本日の出来事を、私たちが待ち望んでいる御国、神の国と関連させて想像して見て下さい。私たちクリスチャンが神の国に入ることができるのは、イエスが神であり、私たちの罪を赦し、神との関係を回復させて下さる救い主だと信じたからでした。 しかし私たちが自分の生涯を終えて神の国に復活の体を持って入る時、そこにイエスがおられなかったら。つまり神の気配も臨在もなかったならば。どんなに神の国が素晴らしくても神の国自身の意味も必要性も、価値もありません。

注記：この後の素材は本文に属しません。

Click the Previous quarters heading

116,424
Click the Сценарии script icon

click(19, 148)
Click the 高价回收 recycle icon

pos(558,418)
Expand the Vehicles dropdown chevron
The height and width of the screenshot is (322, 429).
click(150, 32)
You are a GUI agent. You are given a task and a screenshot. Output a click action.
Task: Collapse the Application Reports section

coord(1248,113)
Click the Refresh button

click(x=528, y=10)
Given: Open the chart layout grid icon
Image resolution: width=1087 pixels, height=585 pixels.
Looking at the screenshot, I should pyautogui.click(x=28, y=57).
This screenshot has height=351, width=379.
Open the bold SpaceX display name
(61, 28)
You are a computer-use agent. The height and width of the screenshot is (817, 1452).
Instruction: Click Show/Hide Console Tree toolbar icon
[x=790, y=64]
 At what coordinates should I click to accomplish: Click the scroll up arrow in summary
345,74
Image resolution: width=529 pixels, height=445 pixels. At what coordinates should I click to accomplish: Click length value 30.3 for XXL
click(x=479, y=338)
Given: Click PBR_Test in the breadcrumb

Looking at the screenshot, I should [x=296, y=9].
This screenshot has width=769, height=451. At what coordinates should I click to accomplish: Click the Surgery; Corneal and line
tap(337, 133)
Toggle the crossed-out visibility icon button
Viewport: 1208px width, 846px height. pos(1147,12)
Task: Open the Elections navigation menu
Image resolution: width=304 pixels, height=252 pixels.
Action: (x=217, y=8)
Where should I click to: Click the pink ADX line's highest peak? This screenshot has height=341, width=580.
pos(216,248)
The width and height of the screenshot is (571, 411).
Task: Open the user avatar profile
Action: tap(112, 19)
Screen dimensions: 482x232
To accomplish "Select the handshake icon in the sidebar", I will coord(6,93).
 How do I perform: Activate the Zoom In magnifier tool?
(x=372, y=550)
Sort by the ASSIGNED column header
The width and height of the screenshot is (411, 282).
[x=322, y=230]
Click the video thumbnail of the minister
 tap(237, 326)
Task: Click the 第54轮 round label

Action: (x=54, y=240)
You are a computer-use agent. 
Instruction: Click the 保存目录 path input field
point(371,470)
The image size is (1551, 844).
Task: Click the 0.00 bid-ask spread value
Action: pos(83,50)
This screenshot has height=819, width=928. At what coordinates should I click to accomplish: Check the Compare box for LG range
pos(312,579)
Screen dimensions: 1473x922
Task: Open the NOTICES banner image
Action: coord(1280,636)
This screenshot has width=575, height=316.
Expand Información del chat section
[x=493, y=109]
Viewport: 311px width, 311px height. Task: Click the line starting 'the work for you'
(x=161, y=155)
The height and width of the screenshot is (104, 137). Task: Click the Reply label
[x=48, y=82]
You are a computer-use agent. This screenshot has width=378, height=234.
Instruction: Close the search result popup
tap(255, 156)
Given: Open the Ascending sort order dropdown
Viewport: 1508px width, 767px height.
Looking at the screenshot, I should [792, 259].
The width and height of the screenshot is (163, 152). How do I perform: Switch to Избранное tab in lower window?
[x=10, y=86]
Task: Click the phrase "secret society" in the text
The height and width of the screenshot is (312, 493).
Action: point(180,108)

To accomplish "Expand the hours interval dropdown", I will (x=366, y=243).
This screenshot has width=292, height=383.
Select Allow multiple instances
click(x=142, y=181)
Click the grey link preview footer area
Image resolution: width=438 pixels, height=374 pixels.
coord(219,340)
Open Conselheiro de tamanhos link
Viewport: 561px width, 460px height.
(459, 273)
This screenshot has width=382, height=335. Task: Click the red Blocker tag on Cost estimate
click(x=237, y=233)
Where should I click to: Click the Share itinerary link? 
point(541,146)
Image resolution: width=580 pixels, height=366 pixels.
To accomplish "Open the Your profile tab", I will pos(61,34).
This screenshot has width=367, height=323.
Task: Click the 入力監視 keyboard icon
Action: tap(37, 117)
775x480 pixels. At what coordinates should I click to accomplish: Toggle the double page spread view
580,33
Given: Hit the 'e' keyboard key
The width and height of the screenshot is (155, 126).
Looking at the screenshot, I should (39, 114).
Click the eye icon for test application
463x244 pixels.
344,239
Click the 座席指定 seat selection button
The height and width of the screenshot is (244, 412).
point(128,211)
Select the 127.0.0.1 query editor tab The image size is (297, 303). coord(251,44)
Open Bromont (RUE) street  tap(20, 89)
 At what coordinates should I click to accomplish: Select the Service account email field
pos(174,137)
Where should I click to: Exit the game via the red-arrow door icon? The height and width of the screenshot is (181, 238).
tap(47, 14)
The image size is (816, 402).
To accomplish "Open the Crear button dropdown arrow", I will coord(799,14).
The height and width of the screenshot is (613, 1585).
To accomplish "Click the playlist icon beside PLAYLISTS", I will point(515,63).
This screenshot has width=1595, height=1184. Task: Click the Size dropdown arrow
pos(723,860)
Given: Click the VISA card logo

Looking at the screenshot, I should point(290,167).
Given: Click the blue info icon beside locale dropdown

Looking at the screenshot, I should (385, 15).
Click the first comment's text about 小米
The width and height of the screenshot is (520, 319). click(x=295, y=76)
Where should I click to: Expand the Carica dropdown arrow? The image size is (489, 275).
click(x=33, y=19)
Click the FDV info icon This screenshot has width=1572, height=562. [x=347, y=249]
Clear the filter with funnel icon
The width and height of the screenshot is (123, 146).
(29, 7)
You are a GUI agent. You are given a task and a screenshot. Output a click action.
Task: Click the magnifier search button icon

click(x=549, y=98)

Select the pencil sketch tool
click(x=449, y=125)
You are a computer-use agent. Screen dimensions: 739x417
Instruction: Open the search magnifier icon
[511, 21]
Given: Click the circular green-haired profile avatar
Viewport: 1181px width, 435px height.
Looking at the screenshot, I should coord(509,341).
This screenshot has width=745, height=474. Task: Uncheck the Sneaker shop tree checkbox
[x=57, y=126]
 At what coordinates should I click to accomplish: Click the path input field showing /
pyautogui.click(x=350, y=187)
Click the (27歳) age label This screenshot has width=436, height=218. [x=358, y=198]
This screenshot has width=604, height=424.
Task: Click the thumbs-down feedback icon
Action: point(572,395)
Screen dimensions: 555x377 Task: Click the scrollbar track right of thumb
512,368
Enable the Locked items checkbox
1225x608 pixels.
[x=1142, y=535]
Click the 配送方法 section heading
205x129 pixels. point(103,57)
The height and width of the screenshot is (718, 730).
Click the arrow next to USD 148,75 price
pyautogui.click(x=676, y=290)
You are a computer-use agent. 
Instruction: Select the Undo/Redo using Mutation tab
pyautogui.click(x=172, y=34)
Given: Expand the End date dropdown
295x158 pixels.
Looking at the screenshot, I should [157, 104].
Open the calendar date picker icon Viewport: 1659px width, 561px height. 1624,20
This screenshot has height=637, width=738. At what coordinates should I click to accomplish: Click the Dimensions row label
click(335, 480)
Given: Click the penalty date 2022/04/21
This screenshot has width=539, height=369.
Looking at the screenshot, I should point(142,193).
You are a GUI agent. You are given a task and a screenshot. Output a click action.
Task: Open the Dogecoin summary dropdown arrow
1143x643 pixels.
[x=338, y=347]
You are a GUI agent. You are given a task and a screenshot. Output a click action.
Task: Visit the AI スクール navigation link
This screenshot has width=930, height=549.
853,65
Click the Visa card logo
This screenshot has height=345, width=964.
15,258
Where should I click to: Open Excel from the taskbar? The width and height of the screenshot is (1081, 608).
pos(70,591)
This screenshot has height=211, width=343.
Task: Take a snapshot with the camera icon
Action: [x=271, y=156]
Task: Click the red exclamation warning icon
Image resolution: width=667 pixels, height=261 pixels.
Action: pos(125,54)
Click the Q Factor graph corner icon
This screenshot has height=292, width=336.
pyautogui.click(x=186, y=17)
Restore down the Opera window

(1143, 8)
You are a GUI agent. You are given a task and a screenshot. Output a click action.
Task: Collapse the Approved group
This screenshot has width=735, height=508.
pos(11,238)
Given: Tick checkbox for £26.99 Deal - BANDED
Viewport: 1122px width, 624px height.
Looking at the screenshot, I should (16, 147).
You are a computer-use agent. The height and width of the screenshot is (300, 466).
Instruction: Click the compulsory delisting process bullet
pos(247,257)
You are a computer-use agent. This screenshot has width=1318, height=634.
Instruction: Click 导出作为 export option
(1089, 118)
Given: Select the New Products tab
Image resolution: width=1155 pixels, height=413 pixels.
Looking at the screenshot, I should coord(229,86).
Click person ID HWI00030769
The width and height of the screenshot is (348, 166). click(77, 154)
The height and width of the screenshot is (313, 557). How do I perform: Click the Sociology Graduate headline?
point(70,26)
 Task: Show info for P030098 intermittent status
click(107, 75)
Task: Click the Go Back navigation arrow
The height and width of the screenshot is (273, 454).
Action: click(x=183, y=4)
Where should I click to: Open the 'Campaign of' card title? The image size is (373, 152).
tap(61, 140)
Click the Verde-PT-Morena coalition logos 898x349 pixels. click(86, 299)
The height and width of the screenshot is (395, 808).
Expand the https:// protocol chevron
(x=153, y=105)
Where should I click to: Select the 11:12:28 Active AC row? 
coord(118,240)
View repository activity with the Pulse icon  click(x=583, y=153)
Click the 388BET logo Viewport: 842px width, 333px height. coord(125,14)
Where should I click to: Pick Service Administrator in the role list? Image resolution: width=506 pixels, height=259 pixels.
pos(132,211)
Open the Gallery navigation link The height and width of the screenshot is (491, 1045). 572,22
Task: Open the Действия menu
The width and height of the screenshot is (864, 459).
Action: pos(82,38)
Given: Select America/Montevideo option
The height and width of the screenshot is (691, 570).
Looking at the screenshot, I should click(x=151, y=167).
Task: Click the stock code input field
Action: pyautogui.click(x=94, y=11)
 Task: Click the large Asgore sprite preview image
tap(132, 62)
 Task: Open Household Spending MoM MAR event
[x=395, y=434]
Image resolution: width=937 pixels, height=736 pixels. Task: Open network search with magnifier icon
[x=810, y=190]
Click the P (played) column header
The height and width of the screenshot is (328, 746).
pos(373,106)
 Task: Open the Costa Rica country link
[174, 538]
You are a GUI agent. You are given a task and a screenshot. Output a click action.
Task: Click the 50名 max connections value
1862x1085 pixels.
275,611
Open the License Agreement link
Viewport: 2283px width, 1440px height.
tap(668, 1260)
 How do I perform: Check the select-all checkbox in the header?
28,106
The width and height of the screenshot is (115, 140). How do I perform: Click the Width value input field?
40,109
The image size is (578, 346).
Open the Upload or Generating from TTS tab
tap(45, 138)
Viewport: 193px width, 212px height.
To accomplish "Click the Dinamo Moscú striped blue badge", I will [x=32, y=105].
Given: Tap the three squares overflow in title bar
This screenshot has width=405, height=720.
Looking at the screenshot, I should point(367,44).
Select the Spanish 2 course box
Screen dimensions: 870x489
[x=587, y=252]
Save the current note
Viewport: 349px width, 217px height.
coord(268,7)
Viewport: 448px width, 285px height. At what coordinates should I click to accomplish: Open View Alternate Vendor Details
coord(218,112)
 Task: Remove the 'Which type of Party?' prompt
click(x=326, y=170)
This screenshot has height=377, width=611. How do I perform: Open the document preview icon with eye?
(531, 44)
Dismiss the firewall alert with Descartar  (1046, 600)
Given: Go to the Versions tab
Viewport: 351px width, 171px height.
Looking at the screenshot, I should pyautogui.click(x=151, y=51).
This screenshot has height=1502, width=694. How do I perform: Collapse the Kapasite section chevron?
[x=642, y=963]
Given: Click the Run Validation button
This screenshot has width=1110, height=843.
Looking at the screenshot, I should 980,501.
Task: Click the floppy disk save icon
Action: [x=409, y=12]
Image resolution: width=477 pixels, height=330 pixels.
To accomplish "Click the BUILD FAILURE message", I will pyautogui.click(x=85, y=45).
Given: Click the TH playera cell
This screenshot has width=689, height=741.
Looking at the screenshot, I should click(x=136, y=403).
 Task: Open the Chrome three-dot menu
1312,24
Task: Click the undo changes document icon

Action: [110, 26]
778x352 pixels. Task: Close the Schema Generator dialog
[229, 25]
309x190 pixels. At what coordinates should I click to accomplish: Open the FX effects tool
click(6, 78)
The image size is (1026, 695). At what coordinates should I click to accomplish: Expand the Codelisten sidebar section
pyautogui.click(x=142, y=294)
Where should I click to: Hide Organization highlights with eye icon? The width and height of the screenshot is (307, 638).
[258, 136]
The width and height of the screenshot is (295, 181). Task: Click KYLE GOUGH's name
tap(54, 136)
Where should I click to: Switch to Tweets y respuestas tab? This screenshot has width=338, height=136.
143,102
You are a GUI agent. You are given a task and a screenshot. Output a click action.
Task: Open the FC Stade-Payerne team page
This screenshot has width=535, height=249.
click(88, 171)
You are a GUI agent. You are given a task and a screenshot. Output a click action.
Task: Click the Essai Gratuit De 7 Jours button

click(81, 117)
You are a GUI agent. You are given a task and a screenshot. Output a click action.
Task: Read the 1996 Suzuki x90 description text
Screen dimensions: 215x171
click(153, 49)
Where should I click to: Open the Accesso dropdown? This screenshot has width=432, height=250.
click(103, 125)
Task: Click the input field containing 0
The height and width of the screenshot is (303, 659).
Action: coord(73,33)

確かにイスラエルの民は不信仰で不従順でした。しかし神が共におられるということを経験してきました。出エジプトの時も、敵から守られた時も、必要な全てが与えられて来たことも。 彼らは神の臨在を肌で感じ、また経験して来ました。そしてそのショックは良い結果をもたらすことになります。 本日の聖書箇所において主なる神は、彼らに愛想を尽かしながらも、イスラエルの民を滅ぼすのではなく、以前約束されたように、彼らの祖先であるアブラハム、イサク、ヤコブに約束された土地に民を導こうとされています。しかし主ご自身はともに行かない、と言われました。その理由は神が聖なるお方であり、イスラエルの民の頑なさを見逃すことができないからです。もし彼らとカナンの地へと一緒にいて不正を見るならば、滅ぼさないではおられなくなる。神は民たちの罪を見逃すことはできない。そこで主なる神の代わりに、主の使いすなわち御使いが彼らを導くことになりました。しかし約束の地に導いてくれる御使いがどんなに偉大であり、また例え大きな力があっても、今までイスラエル民族を導いて来られた主なる神とは全く異なります。 神が自分たちとは共におられない-この時のイスラエルの人々の反応が4節に描写されています。民はこの悪い知らせを聞いて嘆き悲しみ、一人も飾り物を身に着ける者はいなかった。
彼らイスラエル民族は、これらの飾り物をどこから手にいれたのでしょうか。 この財産はイスラエルがまだエジプトで奴隷にされていた時、それも出エジプトの直前に得たものです。 神に言われた方法で、羊の血を家の鴨居と門柱に塗った者たち、すなわちイスラエル民族だけ、滅ぼす者が過ぎ去ってくれました。しかしそのことを知らなかったエジプトは、初子、すなわち初めに生まれた長男や長女、家畜に最初に生まれた子どもも含め、全て死んでしまいました。そして全エジプトで激しい泣き叫びが起こっている時に、彼らイスラエルはこのように行動しました。12章35節、36節にはこのように記されています。イスラエルの子らはモーセのことばどおりに行い、エジプトに銀の飾り、金の飾り、そして衣服を求めた。主はエジプトがこの民に好意を持つようにされたので、エジプト人は彼らの求めを聞き入れた。こうして彼らはエジプトからはぎ取った。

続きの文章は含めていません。